何やら怪しい雰囲気で終わりそうな2016年。。。資産防衛について

皆さん、こんにちは。さて10月下旬となり今年も残すところあと2ヶ月ですね。今年はどうやら波乱の年で終わりそうです。
そろそろ各所から「2016年総括と2017年予想」のような記事も出てくると思われますが、今年~来年はもしや相場の転換点(と疑われるタイミング)ではないか?とも感じ今回は防衛策を考えてみました。
もちろん2016、17年がそうと断言できる訳もありませんが、今年は1/4日大発会からの中国株暴落、6月の英国EU離脱。来年も新米大統領就任と転換点となる要素は充分にある可能性を感じます。

月並みですが防衛策としては、

1.取引を控える(現実的にはポジションを小さくする。売買回数を少なくする。反対売買までの時間を短くする など)

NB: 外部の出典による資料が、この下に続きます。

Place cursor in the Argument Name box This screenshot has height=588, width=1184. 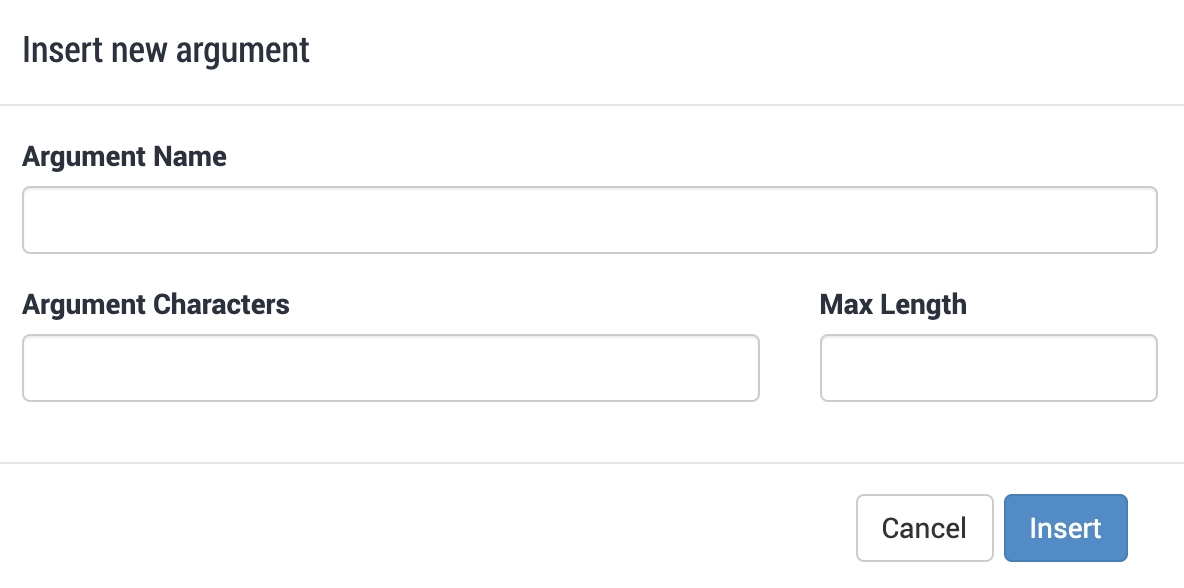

いまさら読者の方には言わずもがなですが、知識と実行は別かもしれません。
レバレッジもののFXは株式現物や投資信託などと違って相場の変動に脆弱です。特にFXは25倍と最高倍率が高いです。9/27日ドル/円101円1万通貨例示なら、わずか4万円ほどの証拠金で元手は掛からない反面、これは4円少々の変動で証拠金維持率が100%を割り込んでしまうとも言い換えられ、変動の大きな相場ではロスカット警告ラインに抵触します。例示の4円は値幅が大きい、維持率100%が必ずロスカット警告のた会社だけでは無い ですが、ボラの高い時には4円は数日と言わず一晩で瞬時に到達しかねない為注意が必要です。

ということで、控えると言うのは極論ですが現金比率を増やしましょう。市場にさらされるポジションを小さくする、また売買回数を少なくする、また反対売買までの保有時間を短くする といったことは、大変基礎的ですが有効な防衛手段と思われます。様子見は投資活動を休めない機関投資家には出来ない個人投資家の利点です。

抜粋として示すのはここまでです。